(REQUIRED WORK) Give back the full set of entries that follows, exactly as written.

(MATERIAL FOR THE TASK)

|---|

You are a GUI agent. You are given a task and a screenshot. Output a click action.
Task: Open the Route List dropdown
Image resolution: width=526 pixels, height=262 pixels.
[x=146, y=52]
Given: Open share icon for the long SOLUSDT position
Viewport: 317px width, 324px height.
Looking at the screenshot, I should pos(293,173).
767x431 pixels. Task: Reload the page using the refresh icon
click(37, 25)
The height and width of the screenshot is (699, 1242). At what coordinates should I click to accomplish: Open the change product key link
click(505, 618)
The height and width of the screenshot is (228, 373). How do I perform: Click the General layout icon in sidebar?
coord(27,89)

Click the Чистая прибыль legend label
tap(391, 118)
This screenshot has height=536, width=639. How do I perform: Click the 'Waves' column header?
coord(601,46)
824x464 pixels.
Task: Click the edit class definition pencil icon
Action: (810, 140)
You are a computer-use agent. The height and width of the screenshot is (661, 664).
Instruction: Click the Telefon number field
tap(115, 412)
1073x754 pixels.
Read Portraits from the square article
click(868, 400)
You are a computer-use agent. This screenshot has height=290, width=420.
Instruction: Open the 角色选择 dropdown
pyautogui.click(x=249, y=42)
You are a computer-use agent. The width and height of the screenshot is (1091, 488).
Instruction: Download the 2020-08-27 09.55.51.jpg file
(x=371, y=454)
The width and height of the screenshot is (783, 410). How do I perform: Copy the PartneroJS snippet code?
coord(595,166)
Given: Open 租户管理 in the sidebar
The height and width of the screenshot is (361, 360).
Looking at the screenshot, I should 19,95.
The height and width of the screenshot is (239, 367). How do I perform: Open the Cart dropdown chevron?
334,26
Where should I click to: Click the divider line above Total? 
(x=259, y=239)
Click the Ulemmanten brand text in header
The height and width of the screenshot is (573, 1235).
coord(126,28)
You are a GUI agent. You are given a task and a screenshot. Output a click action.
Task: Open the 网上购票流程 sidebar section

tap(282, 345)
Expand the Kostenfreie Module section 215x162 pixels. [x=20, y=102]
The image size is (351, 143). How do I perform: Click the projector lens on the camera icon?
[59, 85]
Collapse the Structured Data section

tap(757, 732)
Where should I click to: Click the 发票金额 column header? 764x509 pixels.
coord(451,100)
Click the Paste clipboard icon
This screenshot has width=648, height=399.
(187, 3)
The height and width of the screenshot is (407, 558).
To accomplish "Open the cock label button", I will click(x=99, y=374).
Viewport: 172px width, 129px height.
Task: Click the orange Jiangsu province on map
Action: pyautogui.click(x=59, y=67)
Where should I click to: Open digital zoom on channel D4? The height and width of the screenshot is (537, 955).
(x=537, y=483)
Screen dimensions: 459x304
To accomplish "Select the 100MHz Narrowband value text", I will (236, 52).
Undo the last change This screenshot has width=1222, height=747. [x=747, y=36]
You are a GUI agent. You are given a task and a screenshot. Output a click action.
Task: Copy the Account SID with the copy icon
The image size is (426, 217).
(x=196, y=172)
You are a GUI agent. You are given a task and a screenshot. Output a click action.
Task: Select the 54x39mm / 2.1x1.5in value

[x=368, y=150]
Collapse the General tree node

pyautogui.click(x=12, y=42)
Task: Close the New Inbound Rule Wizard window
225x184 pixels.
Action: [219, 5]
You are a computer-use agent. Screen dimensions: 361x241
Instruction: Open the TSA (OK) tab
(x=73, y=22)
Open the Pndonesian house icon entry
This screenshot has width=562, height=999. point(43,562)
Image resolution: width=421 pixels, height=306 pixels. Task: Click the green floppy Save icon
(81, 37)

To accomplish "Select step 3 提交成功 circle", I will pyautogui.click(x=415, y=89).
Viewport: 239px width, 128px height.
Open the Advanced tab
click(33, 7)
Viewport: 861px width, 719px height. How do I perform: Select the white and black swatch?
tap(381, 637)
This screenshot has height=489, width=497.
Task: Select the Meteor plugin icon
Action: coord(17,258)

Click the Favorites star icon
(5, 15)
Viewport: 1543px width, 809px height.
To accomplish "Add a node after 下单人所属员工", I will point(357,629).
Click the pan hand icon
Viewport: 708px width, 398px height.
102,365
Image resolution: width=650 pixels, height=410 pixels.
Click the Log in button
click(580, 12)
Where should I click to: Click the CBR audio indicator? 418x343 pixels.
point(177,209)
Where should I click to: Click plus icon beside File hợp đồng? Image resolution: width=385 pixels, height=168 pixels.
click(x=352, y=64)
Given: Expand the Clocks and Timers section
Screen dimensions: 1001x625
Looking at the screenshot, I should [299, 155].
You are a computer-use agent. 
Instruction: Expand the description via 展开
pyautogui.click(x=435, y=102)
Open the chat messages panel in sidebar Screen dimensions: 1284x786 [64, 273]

|---|

(REPLY)
You are a GUI agent. You are given a task and a screenshot. Output a click action.
Task: Open the Route List dropdown
Image resolution: width=526 pixels, height=262 pixels.
[x=146, y=52]
Given: Open share icon for the long SOLUSDT position
Viewport: 317px width, 324px height.
Looking at the screenshot, I should pos(293,173).
767x431 pixels. Task: Reload the page using the refresh icon
click(37, 25)
The height and width of the screenshot is (699, 1242). At what coordinates should I click to accomplish: Open the change product key link
click(505, 618)
The height and width of the screenshot is (228, 373). How do I perform: Click the General layout icon in sidebar?
coord(27,89)

Click the Чистая прибыль legend label
tap(391, 118)
This screenshot has height=536, width=639. How do I perform: Click the 'Waves' column header?
coord(601,46)
824x464 pixels.
Task: Click the edit class definition pencil icon
Action: (810, 140)
You are a computer-use agent. The height and width of the screenshot is (661, 664).
Instruction: Click the Telefon number field
tap(115, 412)
1073x754 pixels.
Read Portraits from the square article
click(868, 400)
You are a computer-use agent. This screenshot has height=290, width=420.
Instruction: Open the 角色选择 dropdown
pyautogui.click(x=249, y=42)
You are a computer-use agent. The width and height of the screenshot is (1091, 488).
Instruction: Download the 2020-08-27 09.55.51.jpg file
(x=371, y=454)
The width and height of the screenshot is (783, 410). How do I perform: Copy the PartneroJS snippet code?
coord(595,166)
Given: Open 租户管理 in the sidebar
The height and width of the screenshot is (361, 360).
Looking at the screenshot, I should 19,95.
The height and width of the screenshot is (239, 367). How do I perform: Open the Cart dropdown chevron?
334,26
Where should I click to: Click the divider line above Total? 
(x=259, y=239)
Click the Ulemmanten brand text in header
The height and width of the screenshot is (573, 1235).
coord(126,28)
You are a GUI agent. You are given a task and a screenshot. Output a click action.
Task: Open the 网上购票流程 sidebar section

tap(282, 345)
Expand the Kostenfreie Module section 215x162 pixels. [x=20, y=102]
The image size is (351, 143). How do I perform: Click the projector lens on the camera icon?
[59, 85]
Collapse the Structured Data section

tap(757, 732)
Where should I click to: Click the 发票金额 column header? 764x509 pixels.
coord(451,100)
Click the Paste clipboard icon
This screenshot has width=648, height=399.
(187, 3)
The height and width of the screenshot is (407, 558).
To accomplish "Open the cock label button", I will click(x=99, y=374).
Viewport: 172px width, 129px height.
Task: Click the orange Jiangsu province on map
Action: pyautogui.click(x=59, y=67)
Where should I click to: Open digital zoom on channel D4? The height and width of the screenshot is (537, 955).
(x=537, y=483)
Screen dimensions: 459x304
To accomplish "Select the 100MHz Narrowband value text", I will (236, 52).
Undo the last change This screenshot has width=1222, height=747. [x=747, y=36]
You are a GUI agent. You are given a task and a screenshot. Output a click action.
Task: Copy the Account SID with the copy icon
The image size is (426, 217).
(x=196, y=172)
You are a GUI agent. You are given a task and a screenshot. Output a click action.
Task: Select the 54x39mm / 2.1x1.5in value

[x=368, y=150]
Collapse the General tree node

pyautogui.click(x=12, y=42)
Task: Close the New Inbound Rule Wizard window
225x184 pixels.
Action: [219, 5]
You are a computer-use agent. Screen dimensions: 361x241
Instruction: Open the TSA (OK) tab
(x=73, y=22)
Open the Pndonesian house icon entry
This screenshot has width=562, height=999. point(43,562)
Image resolution: width=421 pixels, height=306 pixels. Task: Click the green floppy Save icon
(81, 37)

To accomplish "Select step 3 提交成功 circle", I will pyautogui.click(x=415, y=89).
Viewport: 239px width, 128px height.
Open the Advanced tab
click(33, 7)
Viewport: 861px width, 719px height. How do I perform: Select the white and black swatch?
tap(381, 637)
This screenshot has height=489, width=497.
Task: Select the Meteor plugin icon
Action: coord(17,258)

Click the Favorites star icon
(5, 15)
Viewport: 1543px width, 809px height.
To accomplish "Add a node after 下单人所属员工", I will point(357,629).
Click the pan hand icon
Viewport: 708px width, 398px height.
102,365
Image resolution: width=650 pixels, height=410 pixels.
Click the Log in button
click(580, 12)
Where should I click to: Click the CBR audio indicator? 418x343 pixels.
point(177,209)
Where should I click to: Click plus icon beside File hợp đồng? Image resolution: width=385 pixels, height=168 pixels.
click(x=352, y=64)
Given: Expand the Clocks and Timers section
Screen dimensions: 1001x625
Looking at the screenshot, I should [299, 155].
You are a computer-use agent. 
Instruction: Expand the description via 展开
pyautogui.click(x=435, y=102)
Open the chat messages panel in sidebar Screen dimensions: 1284x786 [64, 273]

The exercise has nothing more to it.